### Work instruction
An exact copy of all the entries is what is needed here.
Task material Start Marker
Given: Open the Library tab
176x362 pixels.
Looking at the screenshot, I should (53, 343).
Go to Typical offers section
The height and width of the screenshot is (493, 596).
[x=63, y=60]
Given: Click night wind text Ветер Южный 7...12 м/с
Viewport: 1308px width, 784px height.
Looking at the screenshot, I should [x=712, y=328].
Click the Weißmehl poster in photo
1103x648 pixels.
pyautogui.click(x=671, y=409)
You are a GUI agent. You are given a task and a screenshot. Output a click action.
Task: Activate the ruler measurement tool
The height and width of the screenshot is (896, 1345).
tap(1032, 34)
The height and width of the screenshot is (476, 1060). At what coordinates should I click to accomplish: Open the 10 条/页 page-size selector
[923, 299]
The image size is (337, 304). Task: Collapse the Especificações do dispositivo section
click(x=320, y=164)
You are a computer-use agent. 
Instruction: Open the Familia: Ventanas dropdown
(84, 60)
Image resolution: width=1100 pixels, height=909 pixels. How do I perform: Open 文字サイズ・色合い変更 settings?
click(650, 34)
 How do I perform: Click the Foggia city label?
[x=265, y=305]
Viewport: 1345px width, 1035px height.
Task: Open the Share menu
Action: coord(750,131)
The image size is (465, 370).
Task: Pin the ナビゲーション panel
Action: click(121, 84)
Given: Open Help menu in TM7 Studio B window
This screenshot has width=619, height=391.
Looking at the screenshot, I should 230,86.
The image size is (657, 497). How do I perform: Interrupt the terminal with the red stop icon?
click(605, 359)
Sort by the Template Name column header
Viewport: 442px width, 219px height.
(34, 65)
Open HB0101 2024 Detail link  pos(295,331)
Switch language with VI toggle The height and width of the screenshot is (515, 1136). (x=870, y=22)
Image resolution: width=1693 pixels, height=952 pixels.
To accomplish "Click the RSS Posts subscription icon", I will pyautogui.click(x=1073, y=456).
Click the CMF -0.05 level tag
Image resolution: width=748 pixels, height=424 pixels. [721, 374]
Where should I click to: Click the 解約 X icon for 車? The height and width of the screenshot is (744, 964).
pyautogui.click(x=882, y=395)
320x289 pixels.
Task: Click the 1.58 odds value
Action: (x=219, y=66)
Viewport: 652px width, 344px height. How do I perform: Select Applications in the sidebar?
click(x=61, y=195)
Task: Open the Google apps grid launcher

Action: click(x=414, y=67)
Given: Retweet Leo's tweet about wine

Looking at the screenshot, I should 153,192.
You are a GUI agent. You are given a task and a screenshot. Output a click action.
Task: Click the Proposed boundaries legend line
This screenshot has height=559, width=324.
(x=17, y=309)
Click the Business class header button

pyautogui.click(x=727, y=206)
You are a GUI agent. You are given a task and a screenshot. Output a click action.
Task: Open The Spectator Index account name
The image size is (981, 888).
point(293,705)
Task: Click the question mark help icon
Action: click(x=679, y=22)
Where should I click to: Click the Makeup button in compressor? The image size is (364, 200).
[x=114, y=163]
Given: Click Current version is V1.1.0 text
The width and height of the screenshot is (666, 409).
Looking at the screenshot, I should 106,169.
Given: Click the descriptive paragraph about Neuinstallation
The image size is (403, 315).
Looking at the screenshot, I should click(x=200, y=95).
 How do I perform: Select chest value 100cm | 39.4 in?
Task material End Marker
### Answer box
Given: Open the Library tab
176x362 pixels.
Looking at the screenshot, I should (53, 343).
Go to Typical offers section
The height and width of the screenshot is (493, 596).
[x=63, y=60]
Given: Click night wind text Ветер Южный 7...12 м/с
Viewport: 1308px width, 784px height.
Looking at the screenshot, I should [x=712, y=328].
Click the Weißmehl poster in photo
1103x648 pixels.
pyautogui.click(x=671, y=409)
You are a GUI agent. You are given a task and a screenshot. Output a click action.
Task: Activate the ruler measurement tool
The height and width of the screenshot is (896, 1345).
tap(1032, 34)
The height and width of the screenshot is (476, 1060). At what coordinates should I click to accomplish: Open the 10 条/页 page-size selector
[923, 299]
The image size is (337, 304). Task: Collapse the Especificações do dispositivo section
click(x=320, y=164)
You are a computer-use agent. 
Instruction: Open the Familia: Ventanas dropdown
(84, 60)
Image resolution: width=1100 pixels, height=909 pixels. How do I perform: Open 文字サイズ・色合い変更 settings?
click(650, 34)
 How do I perform: Click the Foggia city label?
[x=265, y=305]
Viewport: 1345px width, 1035px height.
Task: Open the Share menu
Action: coord(750,131)
The image size is (465, 370).
Task: Pin the ナビゲーション panel
Action: click(121, 84)
Given: Open Help menu in TM7 Studio B window
This screenshot has width=619, height=391.
Looking at the screenshot, I should 230,86.
The image size is (657, 497). How do I perform: Interrupt the terminal with the red stop icon?
click(605, 359)
Sort by the Template Name column header
Viewport: 442px width, 219px height.
(34, 65)
Open HB0101 2024 Detail link  pos(295,331)
Switch language with VI toggle The height and width of the screenshot is (515, 1136). (x=870, y=22)
Image resolution: width=1693 pixels, height=952 pixels.
To accomplish "Click the RSS Posts subscription icon", I will pyautogui.click(x=1073, y=456).
Click the CMF -0.05 level tag
Image resolution: width=748 pixels, height=424 pixels. [721, 374]
Where should I click to: Click the 解約 X icon for 車? The height and width of the screenshot is (744, 964).
pyautogui.click(x=882, y=395)
320x289 pixels.
Task: Click the 1.58 odds value
Action: (x=219, y=66)
Viewport: 652px width, 344px height. How do I perform: Select Applications in the sidebar?
click(x=61, y=195)
Task: Open the Google apps grid launcher

Action: click(x=414, y=67)
Given: Retweet Leo's tweet about wine

Looking at the screenshot, I should 153,192.
You are a GUI agent. You are given a task and a screenshot. Output a click action.
Task: Click the Proposed boundaries legend line
This screenshot has height=559, width=324.
(x=17, y=309)
Click the Business class header button

pyautogui.click(x=727, y=206)
You are a GUI agent. You are given a task and a screenshot. Output a click action.
Task: Open The Spectator Index account name
The image size is (981, 888).
point(293,705)
Task: Click the question mark help icon
Action: click(x=679, y=22)
Where should I click to: Click the Makeup button in compressor? The image size is (364, 200).
[x=114, y=163]
Given: Click Current version is V1.1.0 text
The width and height of the screenshot is (666, 409).
Looking at the screenshot, I should 106,169.
Given: Click the descriptive paragraph about Neuinstallation
The image size is (403, 315).
Looking at the screenshot, I should click(x=200, y=95).
 How do I perform: Select chest value 100cm | 39.4 in?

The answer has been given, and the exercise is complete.